Electronic – Do the SPI modes have a specific application

spi

I recently started learning and applying the SPI protocol with a OLED display and it's been a good learning experience. The sample code of the display used the SPI Mode1.
This made me wonder, if there are specific applications for each of the SPI Modes?

To be more specific, Are any of the 4 SPI Modes (eg: Mode0) more preferred in a specific industry (eg: Automobile industry or Aerospace Industry)?
OR

Are any of the SPI modes more preferred in a certain application (eg: display interface or 4-20mA circuits)?

Thank You in advance.

Best Answer

I don't think there's any preference. SPI bus never has been formally standardised and it's been around almost forty years. So pretty much every combination of these "modes" have been used by different vendors. Don't think the mode numbers always mean the same thing either.

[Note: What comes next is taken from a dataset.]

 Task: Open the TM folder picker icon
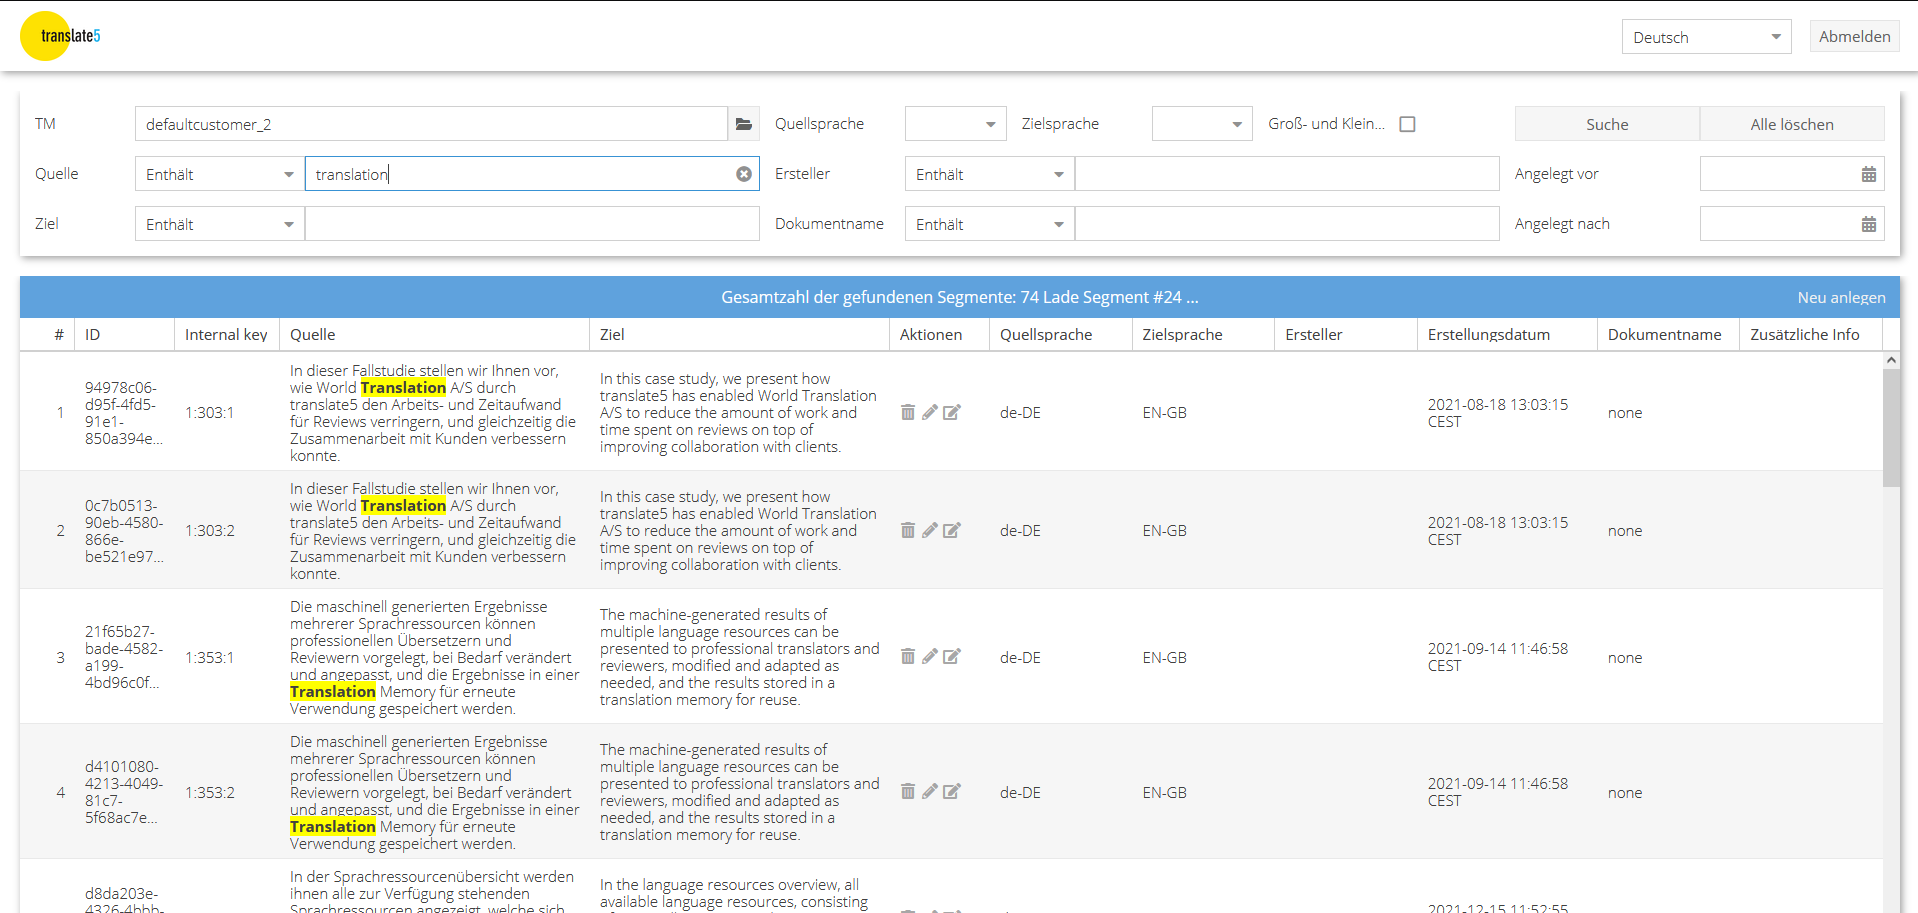(743, 124)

https://www.byteparadigm.com/applications/introduction-to-i2c-and-spi-protocols/

To make things more interesting there are "nonstandard" implementations, one popular choice is adding a "ready" signal to the slave. SPI was originally designed (in 1979!) to communicate with simple devices which would have guaranteed response times. This can cause problems with more complex devices such as auxiliary microcontrollers or, say, standalone communication modules.

Throw in dual spi (can run in half-duplex mode with 2 bits transferred simultaneously) or quad spi which adds two extra data pins. There are, naturally, different incompatible versions of both.

So that's why you have these different modes, it's because there's no standard and you have to support different behaviors to maximize compatibility.